• _Task directions_
Please add -89 to every coordinate in the answers and write out the material from its start through the line containing "[x=364, y=444]", leaving every other line unchanged, requests included.
--------------------------------
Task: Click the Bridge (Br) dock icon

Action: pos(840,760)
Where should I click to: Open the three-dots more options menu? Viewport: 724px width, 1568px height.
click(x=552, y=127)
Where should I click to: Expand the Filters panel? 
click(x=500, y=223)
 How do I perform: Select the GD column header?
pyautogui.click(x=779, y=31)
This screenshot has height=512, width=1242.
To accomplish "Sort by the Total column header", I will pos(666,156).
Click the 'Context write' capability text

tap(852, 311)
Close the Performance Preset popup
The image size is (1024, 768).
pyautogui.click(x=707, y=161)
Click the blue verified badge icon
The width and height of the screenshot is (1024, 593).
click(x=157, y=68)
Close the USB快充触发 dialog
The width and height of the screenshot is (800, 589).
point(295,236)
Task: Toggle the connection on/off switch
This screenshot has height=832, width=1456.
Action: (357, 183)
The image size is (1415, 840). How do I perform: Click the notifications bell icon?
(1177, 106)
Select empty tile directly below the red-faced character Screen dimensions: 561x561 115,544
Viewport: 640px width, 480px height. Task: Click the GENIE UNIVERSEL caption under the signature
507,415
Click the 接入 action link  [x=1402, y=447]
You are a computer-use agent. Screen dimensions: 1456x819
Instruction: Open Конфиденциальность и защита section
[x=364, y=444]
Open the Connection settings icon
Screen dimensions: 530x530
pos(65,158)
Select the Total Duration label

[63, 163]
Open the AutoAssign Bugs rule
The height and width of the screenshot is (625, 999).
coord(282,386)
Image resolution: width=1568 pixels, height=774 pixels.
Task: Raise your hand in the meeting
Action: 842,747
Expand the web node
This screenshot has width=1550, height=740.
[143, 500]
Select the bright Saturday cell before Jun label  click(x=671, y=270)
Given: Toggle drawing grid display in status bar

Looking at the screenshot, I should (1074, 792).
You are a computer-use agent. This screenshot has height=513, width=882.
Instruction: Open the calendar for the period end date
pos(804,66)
--------------------------------
• _Result for this task_
Task: Click the Bridge (Br) dock icon

Action: pos(751,671)
Where should I click to: Open the three-dots more options menu? Viewport: 724px width, 1568px height.
click(x=463, y=38)
Where should I click to: Expand the Filters panel? 
click(x=411, y=134)
 How do I perform: Select the GD column header?
pyautogui.click(x=690, y=-58)
This screenshot has height=512, width=1242.
To accomplish "Sort by the Total column header", I will pos(577,67).
Click the 'Context write' capability text

tap(763, 222)
Close the Performance Preset popup
The image size is (1024, 768).
pyautogui.click(x=618, y=72)
Click the blue verified badge icon
The width and height of the screenshot is (1024, 593).
click(x=68, y=-21)
Close the USB快充触发 dialog
The width and height of the screenshot is (800, 589).
point(206,147)
Task: Toggle the connection on/off switch
This screenshot has height=832, width=1456.
Action: (268, 94)
The image size is (1415, 840). How do I perform: Click the notifications bell icon?
(1088, 17)
Select empty tile directly below the red-faced character Screen dimensions: 561x561 26,455
Viewport: 640px width, 480px height. Task: Click the GENIE UNIVERSEL caption under the signature
418,326
Click the 接入 action link  [x=1313, y=358]
You are a computer-use agent. Screen dimensions: 1456x819
Instruction: Open Конфиденциальность и защита section
[x=275, y=355]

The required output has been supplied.